* _Problem description_
Retype the entries. Match them exactly.

* _Given data_
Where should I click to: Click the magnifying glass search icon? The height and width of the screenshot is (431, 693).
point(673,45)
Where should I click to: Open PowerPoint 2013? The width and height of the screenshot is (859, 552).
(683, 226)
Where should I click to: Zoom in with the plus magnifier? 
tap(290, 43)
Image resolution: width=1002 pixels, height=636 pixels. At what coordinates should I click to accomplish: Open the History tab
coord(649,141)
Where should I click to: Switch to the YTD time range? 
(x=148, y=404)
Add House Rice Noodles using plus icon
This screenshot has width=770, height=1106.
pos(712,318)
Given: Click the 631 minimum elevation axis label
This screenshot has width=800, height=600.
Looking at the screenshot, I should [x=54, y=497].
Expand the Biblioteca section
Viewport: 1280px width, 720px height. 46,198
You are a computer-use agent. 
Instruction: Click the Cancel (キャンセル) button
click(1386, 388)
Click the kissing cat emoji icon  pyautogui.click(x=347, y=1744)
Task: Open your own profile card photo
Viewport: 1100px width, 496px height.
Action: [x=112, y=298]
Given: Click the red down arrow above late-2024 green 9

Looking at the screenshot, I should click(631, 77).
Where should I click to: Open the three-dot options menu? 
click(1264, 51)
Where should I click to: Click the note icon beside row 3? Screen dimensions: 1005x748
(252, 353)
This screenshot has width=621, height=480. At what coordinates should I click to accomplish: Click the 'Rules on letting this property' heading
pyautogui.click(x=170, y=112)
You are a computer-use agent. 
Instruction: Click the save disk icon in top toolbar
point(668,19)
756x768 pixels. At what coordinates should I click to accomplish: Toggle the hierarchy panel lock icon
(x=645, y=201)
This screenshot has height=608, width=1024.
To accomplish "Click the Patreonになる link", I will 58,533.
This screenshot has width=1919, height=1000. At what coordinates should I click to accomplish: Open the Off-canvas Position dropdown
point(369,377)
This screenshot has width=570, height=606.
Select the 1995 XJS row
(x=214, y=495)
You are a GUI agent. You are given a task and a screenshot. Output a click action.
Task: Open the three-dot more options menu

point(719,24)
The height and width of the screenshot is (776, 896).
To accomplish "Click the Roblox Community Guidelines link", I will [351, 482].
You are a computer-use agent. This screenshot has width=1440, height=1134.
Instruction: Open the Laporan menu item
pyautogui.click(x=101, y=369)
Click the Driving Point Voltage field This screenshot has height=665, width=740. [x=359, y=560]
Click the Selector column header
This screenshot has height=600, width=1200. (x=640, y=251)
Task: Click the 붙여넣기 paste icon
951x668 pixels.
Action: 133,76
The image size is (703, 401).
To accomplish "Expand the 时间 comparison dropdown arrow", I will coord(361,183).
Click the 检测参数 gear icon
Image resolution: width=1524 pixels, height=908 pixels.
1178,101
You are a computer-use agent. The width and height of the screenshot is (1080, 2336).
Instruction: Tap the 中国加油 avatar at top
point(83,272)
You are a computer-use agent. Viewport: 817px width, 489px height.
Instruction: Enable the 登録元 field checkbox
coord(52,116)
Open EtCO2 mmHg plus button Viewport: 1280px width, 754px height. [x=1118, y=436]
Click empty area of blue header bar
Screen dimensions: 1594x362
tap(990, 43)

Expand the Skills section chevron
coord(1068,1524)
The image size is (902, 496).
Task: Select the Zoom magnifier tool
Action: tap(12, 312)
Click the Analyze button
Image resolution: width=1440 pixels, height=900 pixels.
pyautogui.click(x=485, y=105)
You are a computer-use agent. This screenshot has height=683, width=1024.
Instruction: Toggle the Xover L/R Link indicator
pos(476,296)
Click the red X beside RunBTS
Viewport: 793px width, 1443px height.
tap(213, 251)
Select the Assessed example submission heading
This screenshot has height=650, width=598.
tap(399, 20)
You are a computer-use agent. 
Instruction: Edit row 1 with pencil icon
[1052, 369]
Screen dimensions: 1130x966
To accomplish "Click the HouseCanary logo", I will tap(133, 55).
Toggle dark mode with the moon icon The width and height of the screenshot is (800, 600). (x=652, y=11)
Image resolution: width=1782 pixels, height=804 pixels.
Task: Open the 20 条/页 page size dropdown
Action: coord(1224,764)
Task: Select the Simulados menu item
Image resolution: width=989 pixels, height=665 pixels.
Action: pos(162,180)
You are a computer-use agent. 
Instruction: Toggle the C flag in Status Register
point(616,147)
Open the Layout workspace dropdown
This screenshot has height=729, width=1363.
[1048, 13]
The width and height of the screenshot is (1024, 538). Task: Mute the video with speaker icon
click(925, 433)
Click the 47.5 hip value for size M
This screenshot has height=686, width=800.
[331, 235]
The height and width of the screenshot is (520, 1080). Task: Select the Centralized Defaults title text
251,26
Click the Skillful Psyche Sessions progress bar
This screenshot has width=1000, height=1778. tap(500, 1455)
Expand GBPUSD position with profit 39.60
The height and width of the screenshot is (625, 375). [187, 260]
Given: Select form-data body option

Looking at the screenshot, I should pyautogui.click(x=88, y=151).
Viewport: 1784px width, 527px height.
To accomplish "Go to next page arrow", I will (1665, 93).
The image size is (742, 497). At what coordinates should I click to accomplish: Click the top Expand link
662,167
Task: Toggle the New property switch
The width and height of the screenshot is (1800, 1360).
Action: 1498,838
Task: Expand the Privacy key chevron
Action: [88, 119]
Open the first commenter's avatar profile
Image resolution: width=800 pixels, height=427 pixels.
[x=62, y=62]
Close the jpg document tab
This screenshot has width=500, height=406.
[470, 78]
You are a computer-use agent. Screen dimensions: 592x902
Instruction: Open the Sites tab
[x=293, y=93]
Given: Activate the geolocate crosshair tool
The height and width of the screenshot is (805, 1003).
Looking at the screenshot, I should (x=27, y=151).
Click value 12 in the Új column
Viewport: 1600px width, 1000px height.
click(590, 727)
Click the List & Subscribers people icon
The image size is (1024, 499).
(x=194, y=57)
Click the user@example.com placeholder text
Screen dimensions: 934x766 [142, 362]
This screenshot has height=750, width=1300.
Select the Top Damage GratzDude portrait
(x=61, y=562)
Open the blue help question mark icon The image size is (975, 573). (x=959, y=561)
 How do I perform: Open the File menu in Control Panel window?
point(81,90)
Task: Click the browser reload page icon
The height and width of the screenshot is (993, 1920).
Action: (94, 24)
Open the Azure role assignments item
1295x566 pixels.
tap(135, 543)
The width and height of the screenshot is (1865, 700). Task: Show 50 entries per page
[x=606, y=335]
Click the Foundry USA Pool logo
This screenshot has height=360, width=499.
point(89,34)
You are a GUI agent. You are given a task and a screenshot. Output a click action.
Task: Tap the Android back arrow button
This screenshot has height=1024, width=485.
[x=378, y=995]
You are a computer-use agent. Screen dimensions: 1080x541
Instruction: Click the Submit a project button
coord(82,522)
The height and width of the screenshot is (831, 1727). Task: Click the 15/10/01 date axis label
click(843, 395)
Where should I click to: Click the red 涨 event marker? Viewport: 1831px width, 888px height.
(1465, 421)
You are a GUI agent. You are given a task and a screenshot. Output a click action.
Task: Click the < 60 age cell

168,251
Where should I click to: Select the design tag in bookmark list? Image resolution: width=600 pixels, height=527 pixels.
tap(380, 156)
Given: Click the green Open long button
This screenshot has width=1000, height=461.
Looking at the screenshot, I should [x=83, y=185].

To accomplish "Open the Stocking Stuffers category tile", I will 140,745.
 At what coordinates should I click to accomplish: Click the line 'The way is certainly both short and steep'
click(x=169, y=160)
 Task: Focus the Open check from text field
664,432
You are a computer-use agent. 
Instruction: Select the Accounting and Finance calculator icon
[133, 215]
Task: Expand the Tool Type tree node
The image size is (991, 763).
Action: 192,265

* _Solved exercise_
Where should I click to: Click the magnifying glass search icon? The height and width of the screenshot is (431, 693).
point(673,45)
Where should I click to: Open PowerPoint 2013? The width and height of the screenshot is (859, 552).
(683, 226)
Where should I click to: Zoom in with the plus magnifier? 
tap(290, 43)
Image resolution: width=1002 pixels, height=636 pixels. At what coordinates should I click to accomplish: Open the History tab
coord(649,141)
Where should I click to: Switch to the YTD time range? 
(x=148, y=404)
Add House Rice Noodles using plus icon
This screenshot has width=770, height=1106.
pos(712,318)
Given: Click the 631 minimum elevation axis label
This screenshot has width=800, height=600.
Looking at the screenshot, I should [x=54, y=497].
Expand the Biblioteca section
Viewport: 1280px width, 720px height. 46,198
You are a computer-use agent. 
Instruction: Click the Cancel (キャンセル) button
click(1386, 388)
Click the kissing cat emoji icon  pyautogui.click(x=347, y=1744)
Task: Open your own profile card photo
Viewport: 1100px width, 496px height.
Action: [x=112, y=298]
Given: Click the red down arrow above late-2024 green 9

Looking at the screenshot, I should click(631, 77).
Where should I click to: Open the three-dot options menu? 
click(1264, 51)
Where should I click to: Click the note icon beside row 3? Screen dimensions: 1005x748
(252, 353)
This screenshot has width=621, height=480. At what coordinates should I click to accomplish: Click the 'Rules on letting this property' heading
pyautogui.click(x=170, y=112)
You are a computer-use agent. 
Instruction: Click the save disk icon in top toolbar
point(668,19)
756x768 pixels. At what coordinates should I click to accomplish: Toggle the hierarchy panel lock icon
(x=645, y=201)
This screenshot has height=608, width=1024.
To accomplish "Click the Patreonになる link", I will 58,533.
This screenshot has width=1919, height=1000. At what coordinates should I click to accomplish: Open the Off-canvas Position dropdown
point(369,377)
This screenshot has width=570, height=606.
Select the 1995 XJS row
(x=214, y=495)
You are a GUI agent. You are given a task and a screenshot. Output a click action.
Task: Open the three-dot more options menu

point(719,24)
The height and width of the screenshot is (776, 896).
To accomplish "Click the Roblox Community Guidelines link", I will [351, 482].
You are a computer-use agent. This screenshot has width=1440, height=1134.
Instruction: Open the Laporan menu item
pyautogui.click(x=101, y=369)
Click the Driving Point Voltage field This screenshot has height=665, width=740. [x=359, y=560]
Click the Selector column header
This screenshot has height=600, width=1200. (x=640, y=251)
Task: Click the 붙여넣기 paste icon
951x668 pixels.
Action: 133,76
The image size is (703, 401).
To accomplish "Expand the 时间 comparison dropdown arrow", I will coord(361,183).
Click the 检测参数 gear icon
Image resolution: width=1524 pixels, height=908 pixels.
1178,101
You are a computer-use agent. The width and height of the screenshot is (1080, 2336).
Instruction: Tap the 中国加油 avatar at top
point(83,272)
You are a computer-use agent. Viewport: 817px width, 489px height.
Instruction: Enable the 登録元 field checkbox
coord(52,116)
Open EtCO2 mmHg plus button Viewport: 1280px width, 754px height. [x=1118, y=436]
Click empty area of blue header bar
Screen dimensions: 1594x362
tap(990, 43)

Expand the Skills section chevron
coord(1068,1524)
The image size is (902, 496).
Task: Select the Zoom magnifier tool
Action: tap(12, 312)
Click the Analyze button
Image resolution: width=1440 pixels, height=900 pixels.
pyautogui.click(x=485, y=105)
You are a computer-use agent. This screenshot has height=683, width=1024.
Instruction: Toggle the Xover L/R Link indicator
pos(476,296)
Click the red X beside RunBTS
Viewport: 793px width, 1443px height.
tap(213, 251)
Select the Assessed example submission heading
This screenshot has height=650, width=598.
tap(399, 20)
You are a computer-use agent. 
Instruction: Edit row 1 with pencil icon
[1052, 369]
Screen dimensions: 1130x966
To accomplish "Click the HouseCanary logo", I will tap(133, 55).
Toggle dark mode with the moon icon The width and height of the screenshot is (800, 600). (x=652, y=11)
Image resolution: width=1782 pixels, height=804 pixels.
Task: Open the 20 条/页 page size dropdown
Action: coord(1224,764)
Task: Select the Simulados menu item
Image resolution: width=989 pixels, height=665 pixels.
Action: pos(162,180)
You are a computer-use agent. 
Instruction: Toggle the C flag in Status Register
point(616,147)
Open the Layout workspace dropdown
This screenshot has height=729, width=1363.
[1048, 13]
The width and height of the screenshot is (1024, 538). Task: Mute the video with speaker icon
click(925, 433)
Click the 47.5 hip value for size M
This screenshot has height=686, width=800.
[331, 235]
The height and width of the screenshot is (520, 1080). Task: Select the Centralized Defaults title text
251,26
Click the Skillful Psyche Sessions progress bar
This screenshot has width=1000, height=1778. tap(500, 1455)
Expand GBPUSD position with profit 39.60
The height and width of the screenshot is (625, 375). [187, 260]
Given: Select form-data body option

Looking at the screenshot, I should pyautogui.click(x=88, y=151).
Viewport: 1784px width, 527px height.
To accomplish "Go to next page arrow", I will (1665, 93).
The image size is (742, 497). At what coordinates should I click to accomplish: Click the top Expand link
662,167
Task: Toggle the New property switch
The width and height of the screenshot is (1800, 1360).
Action: 1498,838
Task: Expand the Privacy key chevron
Action: [88, 119]
Open the first commenter's avatar profile
Image resolution: width=800 pixels, height=427 pixels.
[x=62, y=62]
Close the jpg document tab
This screenshot has width=500, height=406.
[470, 78]
You are a computer-use agent. Screen dimensions: 592x902
Instruction: Open the Sites tab
[x=293, y=93]
Given: Activate the geolocate crosshair tool
The height and width of the screenshot is (805, 1003).
Looking at the screenshot, I should (x=27, y=151).
Click value 12 in the Új column
Viewport: 1600px width, 1000px height.
click(590, 727)
Click the List & Subscribers people icon
The image size is (1024, 499).
(x=194, y=57)
Click the user@example.com placeholder text
Screen dimensions: 934x766 [142, 362]
This screenshot has height=750, width=1300.
Select the Top Damage GratzDude portrait
(x=61, y=562)
Open the blue help question mark icon The image size is (975, 573). (x=959, y=561)
 How do I perform: Open the File menu in Control Panel window?
point(81,90)
Task: Click the browser reload page icon
The height and width of the screenshot is (993, 1920).
Action: (94, 24)
Open the Azure role assignments item
1295x566 pixels.
tap(135, 543)
The width and height of the screenshot is (1865, 700). Task: Show 50 entries per page
[x=606, y=335]
Click the Foundry USA Pool logo
This screenshot has height=360, width=499.
point(89,34)
You are a GUI agent. You are given a task and a screenshot. Output a click action.
Task: Tap the Android back arrow button
This screenshot has height=1024, width=485.
[x=378, y=995]
You are a computer-use agent. Screen dimensions: 1080x541
Instruction: Click the Submit a project button
coord(82,522)
The height and width of the screenshot is (831, 1727). Task: Click the 15/10/01 date axis label
click(843, 395)
Where should I click to: Click the red 涨 event marker? Viewport: 1831px width, 888px height.
(1465, 421)
You are a GUI agent. You are given a task and a screenshot. Output a click action.
Task: Click the < 60 age cell

168,251
Where should I click to: Select the design tag in bookmark list? Image resolution: width=600 pixels, height=527 pixels.
tap(380, 156)
Given: Click the green Open long button
This screenshot has width=1000, height=461.
Looking at the screenshot, I should [x=83, y=185].

To accomplish "Open the Stocking Stuffers category tile", I will 140,745.
 At what coordinates should I click to accomplish: Click the line 'The way is certainly both short and steep'
click(x=169, y=160)
 Task: Focus the Open check from text field
664,432
You are a computer-use agent. 
Instruction: Select the Accounting and Finance calculator icon
[133, 215]
Task: Expand the Tool Type tree node
The image size is (991, 763).
Action: 192,265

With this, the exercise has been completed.